**Try it**
Repeat the stretch of entries below from the line with "Strategy (82, 263)" through the line with "Community (93, 575)". Include both ends and add nothing.
•••
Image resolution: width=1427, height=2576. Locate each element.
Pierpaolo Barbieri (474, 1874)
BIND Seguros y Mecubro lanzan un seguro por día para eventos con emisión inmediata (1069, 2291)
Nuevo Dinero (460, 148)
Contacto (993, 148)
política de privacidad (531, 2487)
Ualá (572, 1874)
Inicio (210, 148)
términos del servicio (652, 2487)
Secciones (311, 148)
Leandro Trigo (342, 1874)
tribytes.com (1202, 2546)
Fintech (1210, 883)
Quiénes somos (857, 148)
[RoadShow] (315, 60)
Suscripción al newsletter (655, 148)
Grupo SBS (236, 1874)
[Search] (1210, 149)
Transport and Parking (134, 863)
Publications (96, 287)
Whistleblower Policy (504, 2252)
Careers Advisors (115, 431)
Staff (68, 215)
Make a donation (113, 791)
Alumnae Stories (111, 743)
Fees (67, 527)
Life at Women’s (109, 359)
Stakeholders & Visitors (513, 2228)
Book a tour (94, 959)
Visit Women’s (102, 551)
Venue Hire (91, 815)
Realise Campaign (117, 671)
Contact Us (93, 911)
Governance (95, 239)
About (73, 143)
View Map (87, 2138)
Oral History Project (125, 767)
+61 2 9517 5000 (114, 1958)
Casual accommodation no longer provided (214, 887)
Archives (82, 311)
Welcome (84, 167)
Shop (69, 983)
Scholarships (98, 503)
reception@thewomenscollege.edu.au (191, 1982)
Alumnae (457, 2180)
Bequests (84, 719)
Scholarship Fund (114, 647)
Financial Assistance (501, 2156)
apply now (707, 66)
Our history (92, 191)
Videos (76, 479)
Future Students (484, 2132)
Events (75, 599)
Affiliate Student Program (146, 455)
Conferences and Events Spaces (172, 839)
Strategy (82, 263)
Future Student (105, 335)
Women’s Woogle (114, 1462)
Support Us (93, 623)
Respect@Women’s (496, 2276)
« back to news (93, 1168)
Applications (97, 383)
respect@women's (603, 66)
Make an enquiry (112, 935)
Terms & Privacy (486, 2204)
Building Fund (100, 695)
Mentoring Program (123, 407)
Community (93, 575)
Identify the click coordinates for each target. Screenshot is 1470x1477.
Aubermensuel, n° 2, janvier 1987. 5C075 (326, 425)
•••
**Solution to this exercise**
Strategy (82, 263)
Future Student (105, 335)
Women’s Woogle (114, 1462)
Support Us (93, 623)
Respect@Women’s (496, 2276)
« back to news (93, 1168)
Applications (97, 383)
respect@women's (603, 66)
Make an enquiry (112, 935)
Terms & Privacy (486, 2204)
Building Fund (100, 695)
Mentoring Program (123, 407)
Community (93, 575)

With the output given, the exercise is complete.